DIE HOCHGESCHWINDIGKEITSLINIE TURIN-LYON IST FÜR DEN WIRTSCHAFTLICHEN AUFSCHWUNG DES PIEMONT UNERLÄSSLICH.

In Wirklichkeit ist genau das Gegenteil der Fall. Indem Finanzmittel (wohlgemerkt öffentliche Gelder) der Forschung, Innovation und Sanierung der tief in der Krise steckenden Industrie (Fiat u.a.) entzogen werden, wird der TAV der Wirtschaft Piemonts den endgültigen Todesstoß versetzen.

Floskel Nr.4 

DER TAV HOLT DIE LKWS VON DEN STRAßEN DES SUSATALS.

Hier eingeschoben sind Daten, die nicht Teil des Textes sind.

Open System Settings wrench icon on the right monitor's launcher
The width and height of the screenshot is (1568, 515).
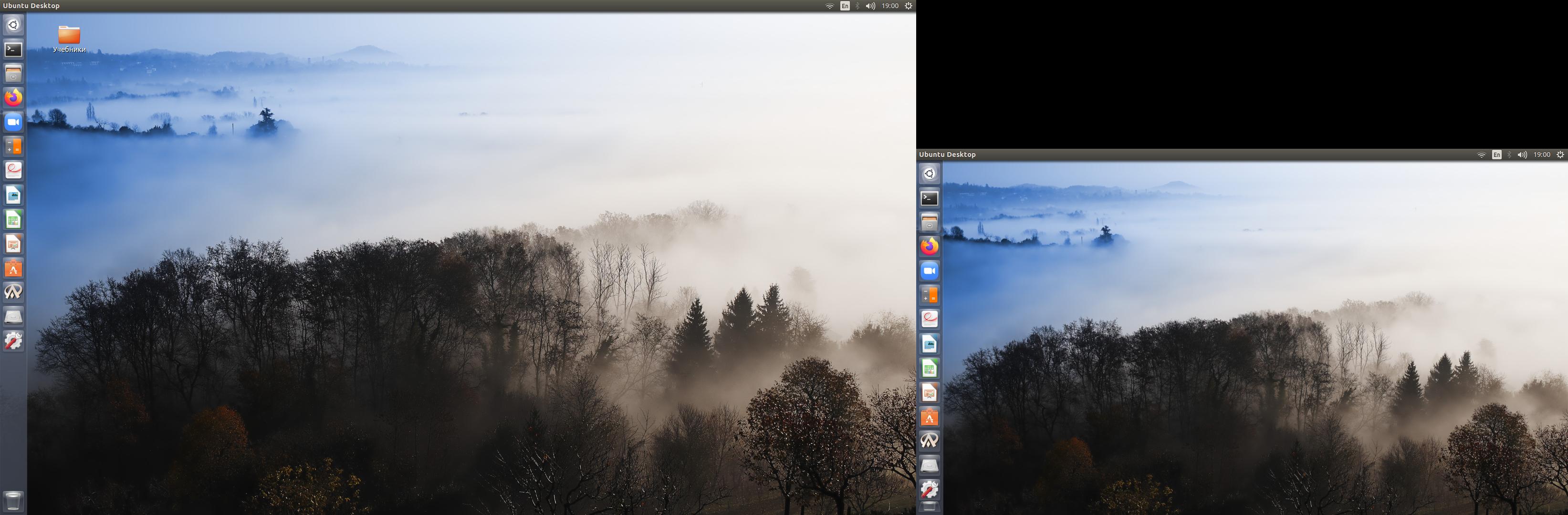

In Wirklichkeit bedeuten allein die 10/15 Jahre andauernden Bauarbeiten, dass auf den Straßen des Susatals und der Turiner Peripherie  ca. 500 LKWs pro Tag (und Nacht) zirkulieren werden, um das für den Tunnelbau ausgehobene Material zu den Lagerstätten zu transportieren. Deutlich mehr Abgase und Staub werden die Luft belasten. Und wer garantiert uns nach Abschluss der apokalyptischen Bauphase und der Realisierung des Großprojekts (des sogenannten „großen Werks“?), dass sich der Warenverkehr tatsächlich von der Autobahn auf die neue Eisenbahnlinie verlagern wird? Von wegen!  Selbst die Projektbetreiber und neueste Transportingenieurstudien besagen, dass sich nur 1 % des aktuellen LKW-Verkehrs von der Straße auf die Bahn verlagern wird. Wirklich lohnenswert!

Floskel Nr.5

DIE SUSATALBEWOHNER SIND EGOISTEN. SIE DENKEN NICHT AN DIE INTERESSEN GANZ ITALIENS.

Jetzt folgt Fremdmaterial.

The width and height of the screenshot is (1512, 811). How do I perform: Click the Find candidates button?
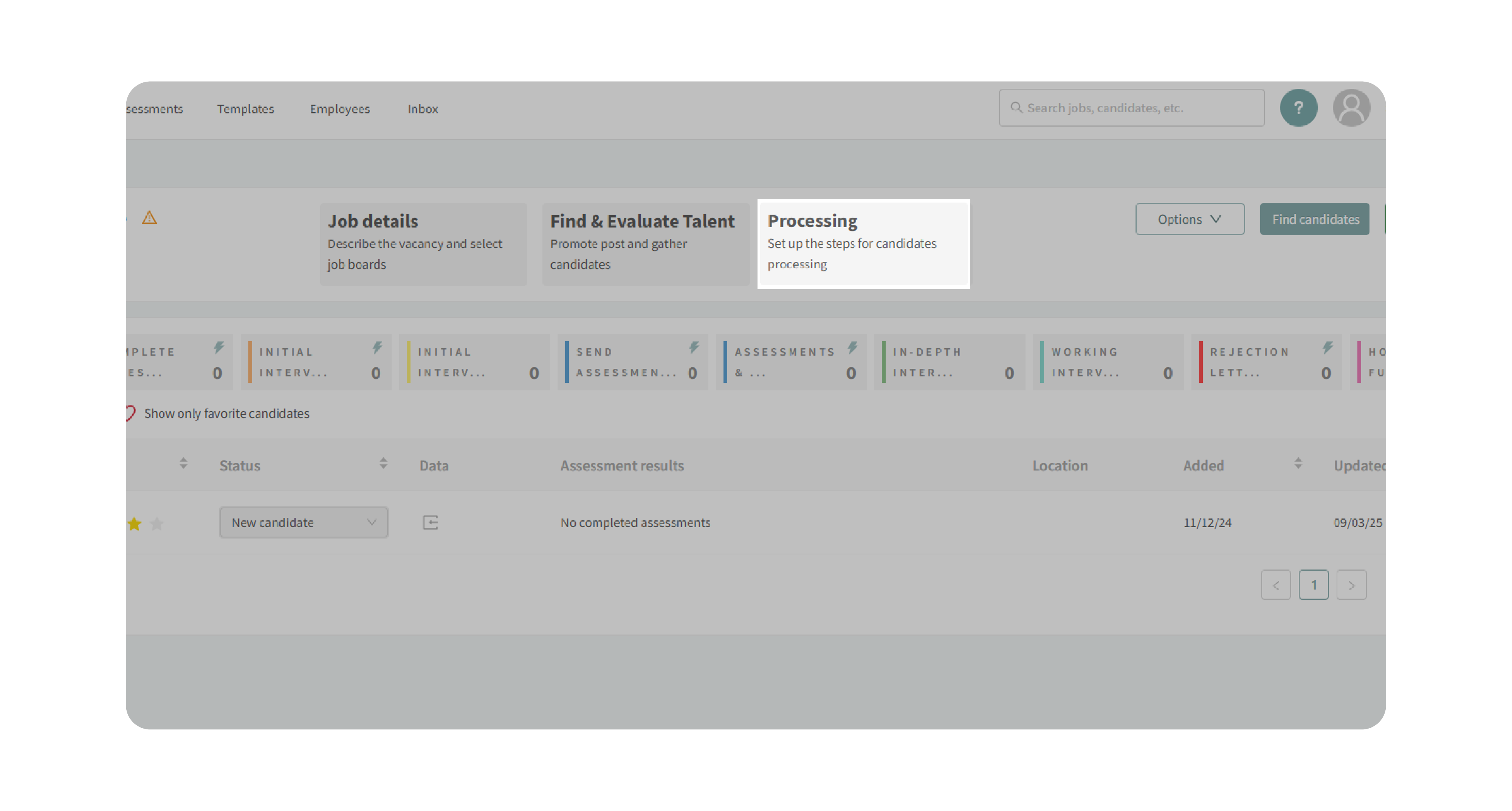(x=1314, y=219)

In Wirklichkeit passieren derzeit bereits 35 % des gesamten die Alpen überquerenden Güterverkehrs das Susatal! Auf der A 32 (Frejus) verkehren täglich ca. 4.500 LKWs, wohingegen die Aostatalstrecke (Monte Bianco) von 1.500 LKWs durchfahren wird, wo die Anzahl der LKW-Passagen gesetzlich eingeschränkt worden ist.

Floskel Nr.6

DAS PROJEKT TURIN-LYON BRINGT DER REGION PIEMONT ARBEITSPLÄTZE.

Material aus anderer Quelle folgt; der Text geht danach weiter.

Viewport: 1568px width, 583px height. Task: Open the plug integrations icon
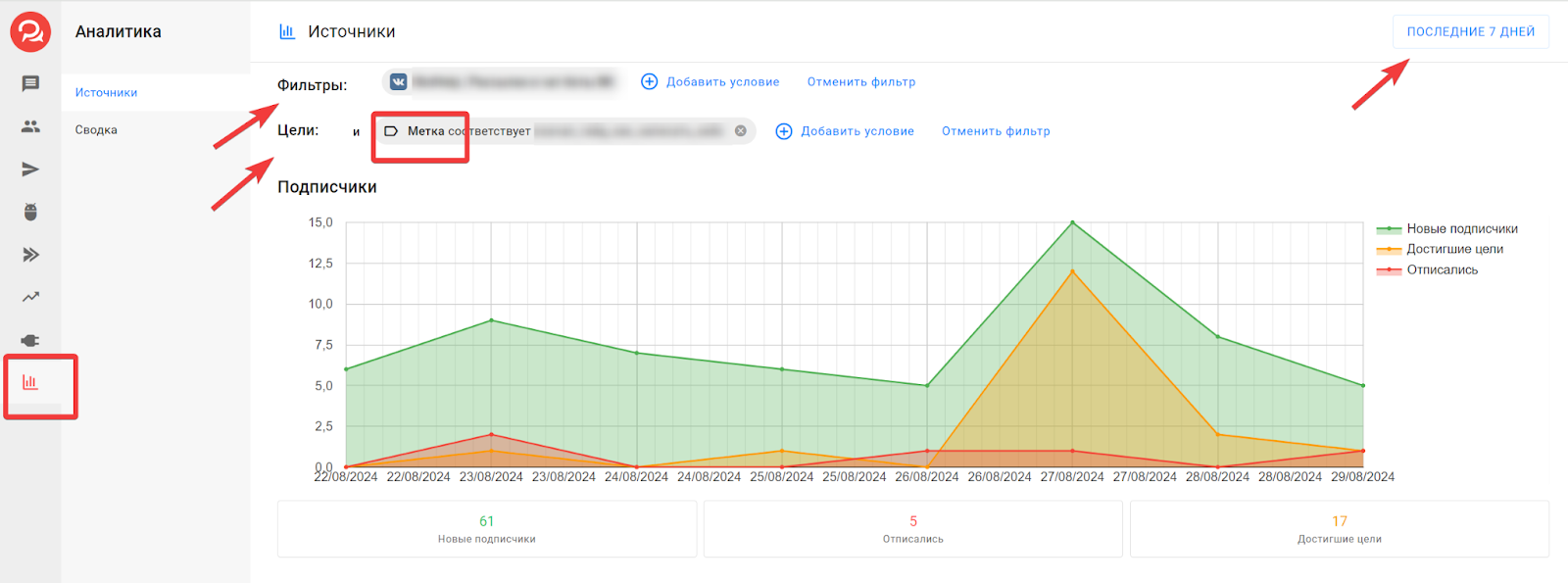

In Wirklichkeit handelte es sich, wie bei allen die Infrastruktur betreffenden Baumaßnahmen, um unsichere Arbeitsverhältnisse (ohne vertragliche, soziale, arbeitsrechtliche Absicherungen), die größtenteils durch außereuropäische Arbeitskräfte belegt würden. Außerdem brächten die Baufirmen ihre eigenen Techniker und Arbeiter von Zuhause mit. Die Gemeinden des Susatals und des Turiner Umlands sähen sich mit einem unangenehmen Problem konfrontiert: der Mafia. Unregelmäßigkeiten sind schon bei der Vergabe der geologischen Probebohrungen aufgetreten – seitens piemontesischer und anderer Politiker… Man kann sich ausmalen, was das für Ausmaße annehmen kann!

 

Floskel Nr.7

DIE TRASSE VERLÄUFT FAST GANZ IM TUNNEL. WAS IST DARAN SCHÄDLICH?

In Wirklichkeit ist das sehr schädlich. Der Streckenverlauf sieht einen Tunnel von 23 km Länge unter dem Musinè, einem stark asbesthaltigen Berg, vor. Beim Durchbohren des Felsgesteins werden jede Menge Asbestfasern frei, die unsichtbar und tödlich wirken und die der Wind überallhin weht. Der Föhn wird sie bis ins Zentrum Turins tragen. Das Einatmen von Asbestfasern führt zu einer Form von Lungenkrebs (Mesoteliom), der keine Überlebenschancen lässt.  Der Abbau und die Verarbeitung von Asbest sind seit 1977 gesetzlich verboten. Tunnelbohrungen in einem solchen Umfeld sind daher illegal und kriminell.

Und nicht nur, was Asbest anbetrifft: Beim Bau des Verbindungstunnels zwischen Italien und Frankreich von 53 km Länge, der unterhalb des Ambin-Massivs verlaufen soll, wird man auf uranhaltiges Gestein stoßen (daneben auch auf unterirdische Wasserläufe und Quellen, die zerstört würden).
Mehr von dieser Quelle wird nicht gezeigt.